The awful pun was intended because the cause is awfully admirable.
What is the local population playing for?
“An adaptive baseball field so it’s built out of crushed rubber over asphalt so kids in wheelchairs and walkers can play on that field,” said Kevin Thoresen of the Miracle League of Minnesota. “The Miracle League is a league that works to give every child an opportunity to play baseball. That’s our focus.”
Thoresen has been involved with the fundraising and construction of nine such fields across Minnesota. There is one in North Mankato, Rochester, St. Cloud, Moorhead and Duluth and four in the Cities.
The Brainerd site has been approved and Thoresen has already raised $60,000 with the one major sponsor so far being the Harmon Killebrew Foundation. He’s asking for help from the Brainerd community for the other half.
The best way to help is to sign up a team for the Big Wiff tournament Aug. 18-19 at Mills Field in Brainerd. It’s being billed as the world’s largest Wiffle Ball tournament with 10 locations across Minnesota taking part.
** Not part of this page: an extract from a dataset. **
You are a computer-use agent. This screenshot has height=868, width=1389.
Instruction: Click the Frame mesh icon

Anybody can play in the Big Wiff. There is no age limit. Teams are three to five people who get pledges for their team to raise money for the tournament. The entry fee is $100. There will be prizes awarded for best team costumes, most money raised and the tournament champions.
Prizes include a trip to the Baseball Hall of Fame in Cooperstown, N.Y., or spring training in Fort Myers, Fla.
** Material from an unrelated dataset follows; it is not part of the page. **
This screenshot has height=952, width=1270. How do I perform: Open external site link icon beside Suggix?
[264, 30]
“We’re engaging the community as far as raising the balance of the funds to build the field,” said Thoresen. “If all goes well, hopefully we can break ground, to at least get things started, this fall. Then in the spring put down the rubber surface and have a league ready to play.”
Thoresen said the total cost to build a Miracle League field is about $250,000. He said the hard costs (surface, fence) are about $150,000 and he hopes to get the labor donated by area construction companies.
“The thing is most of these kids get no or very little opportunity to play on any kind of team sports,” Thoresen said. “Most of our players, this is the first time they’ll get a chance to play in a team sport. The reason we build our fields with these surfaces is so the kids with wheelchairs and walkers can get around. It gives them a nice bounce and feel as far as the surface itself goes, but it’s the availability to move around the bases and the field easily for those kids. That’s why we do it.”